また、カーナビは常時クルマに搭載されているため、スマホの充電状態や通信環境に左右されることなく、安定して機能を利用できます。加えて、多くのカーナビではCD/DVDの再生デッキが搭載されており、長距離ドライブ時や渋滞中でも退屈せずに済むのも嬉しいポイント。
ただしディスプレイオーディオよりも導入コストは大幅に高くなり、クルマの購入時に大きな出費を強いられる可能性があります。また、カーナビは定期的に地図データを更新する必要があるため、最新の道路情報や施設データを維持するには、継続的なコストがかかってしまいます。

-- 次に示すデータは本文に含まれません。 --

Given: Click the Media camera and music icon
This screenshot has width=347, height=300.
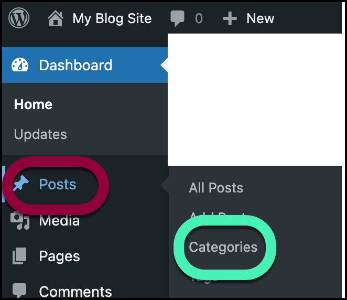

こうした理由から、ディスプレイオーディオはスマホに慣れ親しんだ若い世代、コストを抑えたい人や日常的に使い慣れたアプリを活用したい人などにオススメで、カーナビはナビ機能の精密さを求める人やスマホの充電量や通信量が気になる人に適しています。
このように、ディスプレイオーディオとカーナビは、それぞれ異なる特徴と利点を持っています。
どちらのシステムも、ドライバーの快適で安全なドライブをサポートする重要な役割を果たしています。選択する際は、自分のクルマの使用頻度や予算などを総合的に考慮することが大切です。